PROJECT TITLE :

A Transformer-Based Poly-Phase Network for Ultra-Broadband Quadrature Signal Generation

ABSTRACT:

This paper presents a transformer-based poly-part network to get absolutely differential quadrature signals with low loss, compact area, and high-precision magnitude and phase balance over an ultra-wide bandwidth. A totally differential high-coupling 8-port folded transformer-based quadrature hybrid serves as the fundamental building block for the poly-phase unit stage to realize significant size reduction and low loss. Multiple poly-phase unit stages will be cascaded to make the multistage poly-part network to substantially extend the quadrature signal generation bandwidth. The designs of the high-coupling transformer-based mostly quadrature hybrid, the poly-section unit stage, and the multistage transformer-based poly-phase network are presented with the closed-form style equations during this paper.
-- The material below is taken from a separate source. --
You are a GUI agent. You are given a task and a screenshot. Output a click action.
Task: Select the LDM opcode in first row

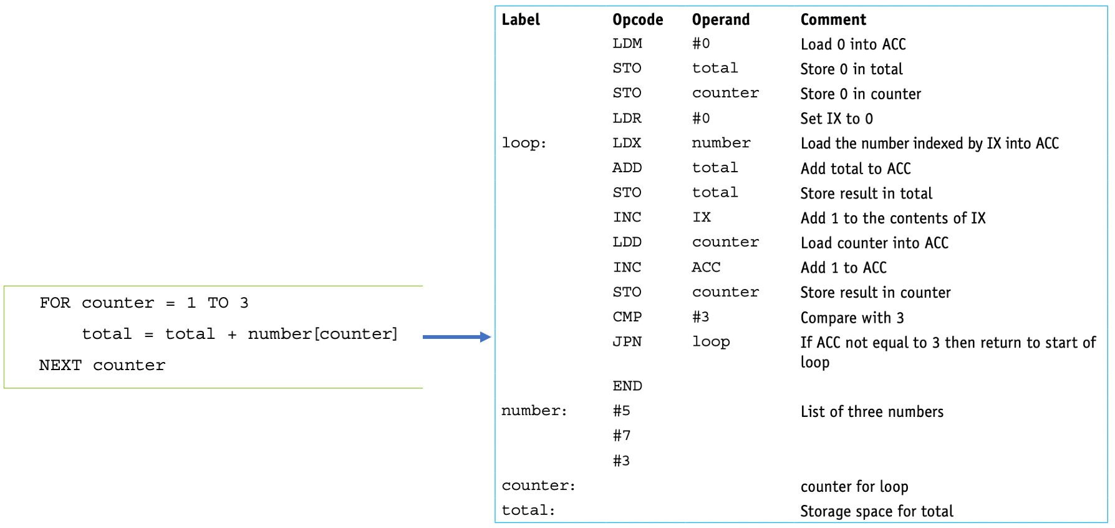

As a signal-of-concept design, a three-stage transformer-primarily based poly-section network is implemented in an exceedingly standard 65 nm bulk CMOS process with a core area of 772 $mu$m$,times,$925 $mu$m. Measurement results of this poly-phase network over 3 independent samples demonstrate that the output In-Phase and Quadrature (I/Q) magnitude mismatch is but one dB from a pair of.eight GHz to twenty one.eight GHz with a passive loss of 3.sixty five dB at half dozen.four GHz. The measured output I/Q part error is but 10$^circ$ from 0.1 GHz to 24 GHz. The effective Image Rejection Ratio (IRR) based mostly on the measured I/Q balancing is more than thirty dB from 3.seven GHz to twenty two.5 GHz. The three-stage transformer-primarily based poly-phase network style achieves high-quality quadrature signal generation over a initial-ever one-decade bandwidth along with low-loss and compact area.